(Entries taken from a collection)
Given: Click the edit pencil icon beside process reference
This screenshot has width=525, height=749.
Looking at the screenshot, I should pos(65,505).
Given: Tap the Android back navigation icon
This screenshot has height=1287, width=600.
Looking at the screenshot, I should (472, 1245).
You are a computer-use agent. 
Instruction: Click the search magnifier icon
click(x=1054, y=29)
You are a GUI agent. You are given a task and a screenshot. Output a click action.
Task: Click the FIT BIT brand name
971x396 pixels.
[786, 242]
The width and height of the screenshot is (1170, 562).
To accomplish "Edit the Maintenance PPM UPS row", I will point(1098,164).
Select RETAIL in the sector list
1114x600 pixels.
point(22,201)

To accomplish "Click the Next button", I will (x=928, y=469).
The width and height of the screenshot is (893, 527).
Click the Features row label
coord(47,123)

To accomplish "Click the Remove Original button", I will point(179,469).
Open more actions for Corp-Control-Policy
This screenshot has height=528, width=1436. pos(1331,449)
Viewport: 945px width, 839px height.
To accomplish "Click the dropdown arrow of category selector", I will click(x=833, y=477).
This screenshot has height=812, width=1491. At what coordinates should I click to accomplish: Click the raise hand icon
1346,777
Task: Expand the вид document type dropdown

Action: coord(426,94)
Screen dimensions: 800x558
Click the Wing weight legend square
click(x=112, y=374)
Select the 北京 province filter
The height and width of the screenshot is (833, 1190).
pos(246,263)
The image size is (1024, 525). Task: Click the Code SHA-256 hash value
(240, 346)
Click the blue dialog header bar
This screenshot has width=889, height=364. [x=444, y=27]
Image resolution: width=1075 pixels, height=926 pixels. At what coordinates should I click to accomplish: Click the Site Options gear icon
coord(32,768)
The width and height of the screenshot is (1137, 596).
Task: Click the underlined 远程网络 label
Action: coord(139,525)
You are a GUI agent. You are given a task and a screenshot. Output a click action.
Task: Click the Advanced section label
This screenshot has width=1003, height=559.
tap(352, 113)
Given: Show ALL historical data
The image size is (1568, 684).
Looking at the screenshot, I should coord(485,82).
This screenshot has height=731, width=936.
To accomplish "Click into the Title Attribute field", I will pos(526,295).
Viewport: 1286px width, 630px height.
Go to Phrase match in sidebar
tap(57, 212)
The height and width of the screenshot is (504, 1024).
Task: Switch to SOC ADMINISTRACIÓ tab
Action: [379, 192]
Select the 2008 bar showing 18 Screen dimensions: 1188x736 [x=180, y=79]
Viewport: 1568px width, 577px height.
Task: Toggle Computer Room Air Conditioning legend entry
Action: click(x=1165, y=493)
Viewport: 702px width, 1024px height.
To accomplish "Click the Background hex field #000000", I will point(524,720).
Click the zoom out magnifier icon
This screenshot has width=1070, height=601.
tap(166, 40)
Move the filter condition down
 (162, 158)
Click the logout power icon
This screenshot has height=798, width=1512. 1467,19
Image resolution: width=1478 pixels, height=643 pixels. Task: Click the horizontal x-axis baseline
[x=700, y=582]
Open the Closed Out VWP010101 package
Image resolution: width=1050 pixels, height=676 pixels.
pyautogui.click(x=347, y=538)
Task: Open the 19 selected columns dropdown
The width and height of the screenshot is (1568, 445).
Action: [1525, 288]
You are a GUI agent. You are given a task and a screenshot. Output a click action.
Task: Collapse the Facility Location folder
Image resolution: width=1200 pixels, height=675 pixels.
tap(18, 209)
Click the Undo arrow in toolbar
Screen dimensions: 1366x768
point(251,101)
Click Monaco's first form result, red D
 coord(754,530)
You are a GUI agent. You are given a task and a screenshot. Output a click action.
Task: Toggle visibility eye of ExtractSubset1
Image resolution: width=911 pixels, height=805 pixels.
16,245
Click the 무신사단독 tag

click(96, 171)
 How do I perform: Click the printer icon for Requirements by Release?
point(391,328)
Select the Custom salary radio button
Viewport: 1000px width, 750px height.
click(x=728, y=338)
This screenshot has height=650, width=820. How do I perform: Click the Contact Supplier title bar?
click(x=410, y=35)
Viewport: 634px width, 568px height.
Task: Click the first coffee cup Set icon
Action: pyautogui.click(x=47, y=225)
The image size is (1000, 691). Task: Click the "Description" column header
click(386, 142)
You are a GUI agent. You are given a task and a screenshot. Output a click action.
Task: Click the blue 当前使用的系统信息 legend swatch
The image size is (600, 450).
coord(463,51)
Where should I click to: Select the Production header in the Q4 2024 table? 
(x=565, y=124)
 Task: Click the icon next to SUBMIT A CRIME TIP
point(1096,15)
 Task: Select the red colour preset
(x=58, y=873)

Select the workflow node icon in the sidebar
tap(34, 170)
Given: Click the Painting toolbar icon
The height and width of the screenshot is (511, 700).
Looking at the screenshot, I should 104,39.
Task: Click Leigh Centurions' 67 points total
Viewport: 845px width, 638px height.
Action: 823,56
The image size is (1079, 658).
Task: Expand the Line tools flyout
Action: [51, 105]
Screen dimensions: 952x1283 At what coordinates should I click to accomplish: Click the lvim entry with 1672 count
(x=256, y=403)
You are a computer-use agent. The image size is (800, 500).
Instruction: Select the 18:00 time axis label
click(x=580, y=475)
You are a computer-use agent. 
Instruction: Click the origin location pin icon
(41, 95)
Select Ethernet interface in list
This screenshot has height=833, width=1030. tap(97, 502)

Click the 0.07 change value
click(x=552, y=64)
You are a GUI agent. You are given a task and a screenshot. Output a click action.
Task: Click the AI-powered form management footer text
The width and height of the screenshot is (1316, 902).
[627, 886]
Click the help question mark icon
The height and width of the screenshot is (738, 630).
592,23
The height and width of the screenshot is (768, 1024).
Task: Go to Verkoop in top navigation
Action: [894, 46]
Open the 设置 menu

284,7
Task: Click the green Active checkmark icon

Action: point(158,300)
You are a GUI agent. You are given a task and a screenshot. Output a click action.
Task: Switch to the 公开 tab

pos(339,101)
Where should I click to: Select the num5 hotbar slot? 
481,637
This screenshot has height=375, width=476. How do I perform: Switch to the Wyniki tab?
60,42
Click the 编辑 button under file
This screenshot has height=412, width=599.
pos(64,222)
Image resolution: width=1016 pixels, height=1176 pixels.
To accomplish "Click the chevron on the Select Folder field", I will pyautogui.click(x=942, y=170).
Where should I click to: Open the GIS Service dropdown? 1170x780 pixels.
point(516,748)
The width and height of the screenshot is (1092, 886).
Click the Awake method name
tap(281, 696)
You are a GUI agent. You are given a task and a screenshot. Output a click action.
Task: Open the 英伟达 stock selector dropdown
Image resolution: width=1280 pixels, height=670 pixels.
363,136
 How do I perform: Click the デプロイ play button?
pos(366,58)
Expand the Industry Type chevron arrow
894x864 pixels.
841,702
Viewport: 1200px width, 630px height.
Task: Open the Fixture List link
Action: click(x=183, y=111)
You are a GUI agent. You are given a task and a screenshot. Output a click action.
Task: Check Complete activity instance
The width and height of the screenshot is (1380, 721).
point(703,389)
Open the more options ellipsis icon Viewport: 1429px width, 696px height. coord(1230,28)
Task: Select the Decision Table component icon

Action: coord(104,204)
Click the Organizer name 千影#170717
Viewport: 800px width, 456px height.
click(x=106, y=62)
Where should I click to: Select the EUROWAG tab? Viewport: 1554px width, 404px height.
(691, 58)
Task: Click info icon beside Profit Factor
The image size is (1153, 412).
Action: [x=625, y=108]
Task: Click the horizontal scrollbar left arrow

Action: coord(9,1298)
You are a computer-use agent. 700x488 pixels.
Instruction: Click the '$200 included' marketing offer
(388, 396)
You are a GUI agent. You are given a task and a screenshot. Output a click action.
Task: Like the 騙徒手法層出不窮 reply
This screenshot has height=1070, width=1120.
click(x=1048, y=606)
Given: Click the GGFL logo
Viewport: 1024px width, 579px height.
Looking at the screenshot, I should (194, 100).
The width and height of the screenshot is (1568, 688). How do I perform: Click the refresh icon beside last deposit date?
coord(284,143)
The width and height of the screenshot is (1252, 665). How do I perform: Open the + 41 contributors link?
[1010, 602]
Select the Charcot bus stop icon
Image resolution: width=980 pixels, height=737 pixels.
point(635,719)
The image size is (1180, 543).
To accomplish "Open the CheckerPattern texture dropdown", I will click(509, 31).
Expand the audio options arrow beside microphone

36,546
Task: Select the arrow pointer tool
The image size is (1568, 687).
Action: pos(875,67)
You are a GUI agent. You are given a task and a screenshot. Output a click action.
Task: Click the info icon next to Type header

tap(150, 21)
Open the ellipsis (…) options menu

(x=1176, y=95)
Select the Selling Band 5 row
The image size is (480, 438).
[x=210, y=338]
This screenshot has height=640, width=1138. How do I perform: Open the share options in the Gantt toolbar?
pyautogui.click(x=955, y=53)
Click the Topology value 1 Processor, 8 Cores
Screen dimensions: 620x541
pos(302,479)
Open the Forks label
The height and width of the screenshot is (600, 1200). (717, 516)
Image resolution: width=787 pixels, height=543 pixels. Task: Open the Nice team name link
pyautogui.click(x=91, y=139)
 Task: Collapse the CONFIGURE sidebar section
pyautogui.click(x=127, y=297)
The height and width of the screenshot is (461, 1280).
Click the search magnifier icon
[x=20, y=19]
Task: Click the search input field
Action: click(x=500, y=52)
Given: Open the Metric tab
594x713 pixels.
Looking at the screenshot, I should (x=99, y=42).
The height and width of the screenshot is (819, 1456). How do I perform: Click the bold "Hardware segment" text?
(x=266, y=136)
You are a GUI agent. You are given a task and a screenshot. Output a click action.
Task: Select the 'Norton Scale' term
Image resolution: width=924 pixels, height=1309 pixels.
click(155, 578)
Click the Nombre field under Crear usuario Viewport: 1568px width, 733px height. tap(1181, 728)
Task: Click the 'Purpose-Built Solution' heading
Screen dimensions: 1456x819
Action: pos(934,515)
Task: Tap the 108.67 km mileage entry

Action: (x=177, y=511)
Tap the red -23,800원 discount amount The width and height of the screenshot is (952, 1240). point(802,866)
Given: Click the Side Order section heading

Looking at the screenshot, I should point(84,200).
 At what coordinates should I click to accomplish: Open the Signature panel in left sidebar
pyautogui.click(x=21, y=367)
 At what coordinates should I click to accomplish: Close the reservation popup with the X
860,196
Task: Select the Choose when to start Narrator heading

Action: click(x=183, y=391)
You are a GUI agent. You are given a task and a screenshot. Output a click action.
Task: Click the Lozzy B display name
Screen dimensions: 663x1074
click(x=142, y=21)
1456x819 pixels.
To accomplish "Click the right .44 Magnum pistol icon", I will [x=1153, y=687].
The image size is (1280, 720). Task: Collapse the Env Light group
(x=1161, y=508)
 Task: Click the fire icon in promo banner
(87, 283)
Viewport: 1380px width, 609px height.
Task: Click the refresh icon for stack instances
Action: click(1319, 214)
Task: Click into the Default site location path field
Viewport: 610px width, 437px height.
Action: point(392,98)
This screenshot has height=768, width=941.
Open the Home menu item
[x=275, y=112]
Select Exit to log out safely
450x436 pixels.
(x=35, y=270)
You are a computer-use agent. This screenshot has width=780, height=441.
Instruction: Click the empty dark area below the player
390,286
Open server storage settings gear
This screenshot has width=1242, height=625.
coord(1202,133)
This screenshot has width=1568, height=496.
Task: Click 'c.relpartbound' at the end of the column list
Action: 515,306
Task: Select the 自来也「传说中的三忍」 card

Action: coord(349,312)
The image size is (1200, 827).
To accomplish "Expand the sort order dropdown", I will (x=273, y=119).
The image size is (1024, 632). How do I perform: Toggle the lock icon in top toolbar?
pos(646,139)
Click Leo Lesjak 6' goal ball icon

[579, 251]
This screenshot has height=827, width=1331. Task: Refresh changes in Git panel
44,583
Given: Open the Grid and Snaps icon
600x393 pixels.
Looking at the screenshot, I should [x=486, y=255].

*WORK ITEM:* Look for the word "into". Copy out every line of the data that has it.

*SOLUTION TO THIS TASK:*
To accomplish "Click into the Title Attribute field", I will pos(526,295).
Task: Click into the Default site location path field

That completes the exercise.